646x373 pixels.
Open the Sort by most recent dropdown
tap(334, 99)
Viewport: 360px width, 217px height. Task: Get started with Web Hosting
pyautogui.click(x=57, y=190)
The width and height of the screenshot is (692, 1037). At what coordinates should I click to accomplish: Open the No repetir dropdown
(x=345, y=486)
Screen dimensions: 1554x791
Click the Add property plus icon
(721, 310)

═══

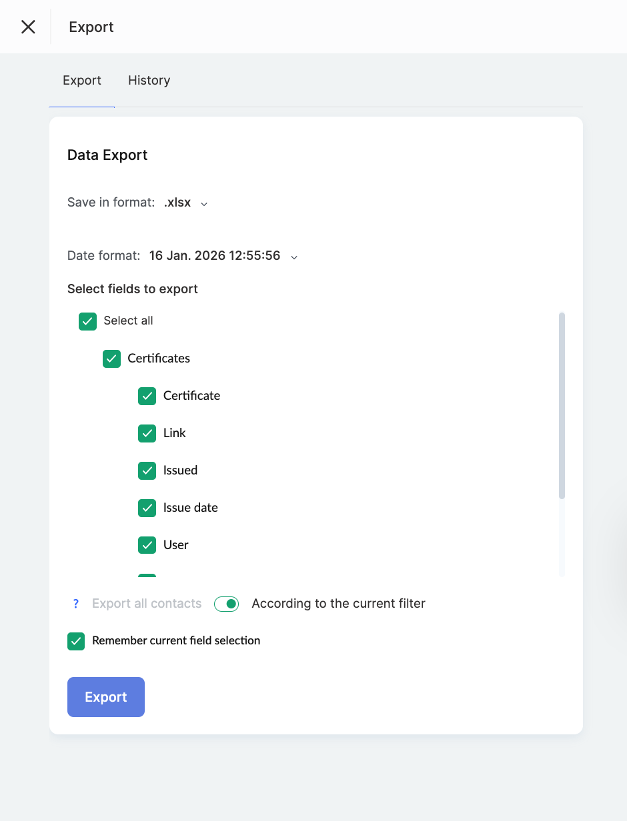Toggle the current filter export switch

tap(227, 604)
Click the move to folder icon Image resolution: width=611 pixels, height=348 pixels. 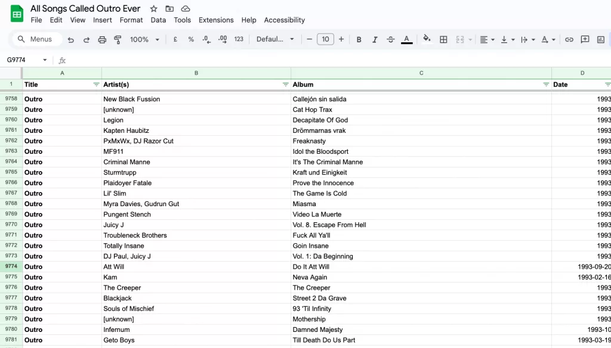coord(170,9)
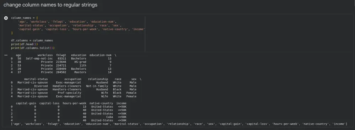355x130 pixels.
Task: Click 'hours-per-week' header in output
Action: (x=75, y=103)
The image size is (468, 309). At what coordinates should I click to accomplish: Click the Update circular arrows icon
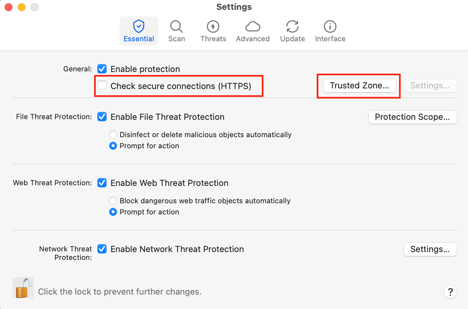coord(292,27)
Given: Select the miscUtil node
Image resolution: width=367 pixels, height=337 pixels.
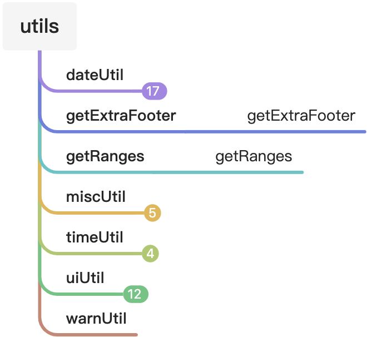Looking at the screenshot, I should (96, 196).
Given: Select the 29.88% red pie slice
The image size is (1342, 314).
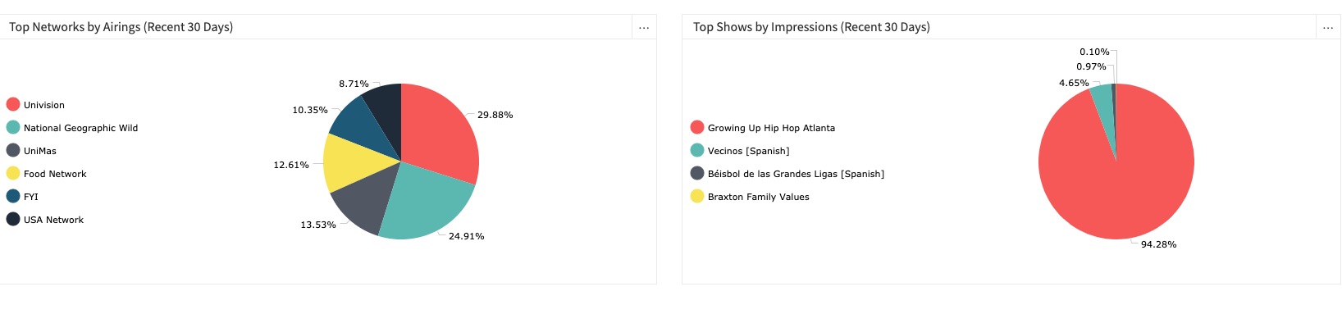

═══

TASK GOAL =
In the records above, find every line that contains the word "Given" and copy it.

WRITTEN REPLY =
Given: Select the miscUtil node
Given: Select the 29.88% red pie slice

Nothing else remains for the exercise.